Important News You Might Have Missed: Former Morgan Stanley Financial Adviser Sentenced
Out just days before Christmas (December 22, 2015), the FBI issued a press release announcing that Galen Marsh was sentenced to three years’ probation and ordered to pay $600,000 in restitution for obtaining confidential client information from his employer, Morgan Stanley. He had gained unauthorized access to certain of Morgan Stanley’s computer systems.
In January 2015, Galen Marsh as fired by Morgan Stanley after it accused him of stealing account data on about 350,000 clients and posting some of that information for sale online, in potentially the largest data theft at a wealth-management firm.
Marsh admitted to obtaining the account information and confirmed that he was fired. But his attorney said Mr. Marsh didn’t post the data online, and wasn’t seeking to sell it.
The Wall Street Journal reported at the time, “Morgan Stanley said its employee downloaded information on about 10% of its wealth-management clients, totaling about 350,000. The bank said that on Dec. 27 it discovered data related to about 900 of its client accounts during a routine review of public websites known to traffic in such information. The data, which included account names and numbers, states of residence and asset values, appeared on the Internet “briefly,” the firm said Monday in a statement.”
The FBI was called to investigate the situation and questioned quickly whether a hacker was behind the posting of data —and not the financial adviser who was fired in connection with the breach. “This latest twist raises the possibility that the incident is connected to larger cybersecurity concerns on Wall Street and isn’t an isolated episode tied solely to the questionable judgment of a junior executive,” according to a February Wall Street Journal article.
Was Marsh targeted by the hacker?
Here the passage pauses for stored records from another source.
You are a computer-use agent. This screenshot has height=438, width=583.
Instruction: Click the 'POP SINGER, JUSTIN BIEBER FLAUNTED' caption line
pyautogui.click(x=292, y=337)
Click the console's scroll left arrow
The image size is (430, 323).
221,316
Was he seeking new employment so stole the Intellectual Property? Or was Marsh truly researching how successful advisers had built their customers’ portfolios?
Regardless of the motive, the fallout of Marsh for viewing and copying account information on other advisers’ clients is an important case in stolen data. First, it clearly was bad news for Marsh who is out a job, has $600,000 due in restitution fees and is on probation. Next, Morgan Stanley had to fight fires with client data appearing not just the once, but continuing to pop up on various sites.
This situation is a great reminder of how we all store and allow access of our sensitive information – client data (social security numbers, financial information, personally identifiable information) and our intellectual property (IP). We are not just protecting against external threats, but instead need to protect against insider attacks.
“Many executives don’t fully appreciate that their biggest risk can come from within. Malicious internal actors can endanger not only a company’s financial and reputational health, but also the physical safety of their staff. Recent events—multi-million dollar employee fraud, high-profile intellectual property theft, and the attacks in San Bernardino— have made it clear that events like the Edward Snowden data leaks or the Washington Navy Yard shootings were not anomalies,” said Scott Weber, Managing Director at Stroz Friedberg. He continued:
“While organizations have bolstered their cybersecurity plans to protect their most sensitive proprietary information in response to potential external breaches, insider risks haven’t been addressed with the same attention and care. They’re the loss that nobody wants to talk about publicly, and many organizations go to great lengths to conceal the existence and ramifications of inside bad actors. But these risks can be some of the most damaging to an organization: one 2015 Intel Security study found that insiders account for 43% of all data loss.”
Furthermore, a Symantec survey found that half of employees admit to taking corporate data with them when they transfer jobs and 40% say they plan to use the information at their new organization. Yet 56% don’t realize it’s a crime to use those trade secrets. Galen Marsh’s sentencing provides more evidence that this could happen to any of us.
How to protect against insider threats
Protecting against insider threats requires technology that can secure access and offer data security. Organizations need to adopt the principles of zero trust to combat malicious insiders on the network level. Individuals should only ever have access to the resources they need to do their job, and this should only ever be granted in reasonable contexts. Otherwise, there’s nothing stopping them from spending their downtime trawling entire network segments for sensitive information.
To avoid data breaches caused by careless behavior, organizations need strong content-level security. By tracking, restricting access to and potentially encrypting files that contain sensitive information, they can mitigate the consequences of misdirected emails and similar incidents. Better still, if this process is automated, they can remove the scope for human error from the equation entirely.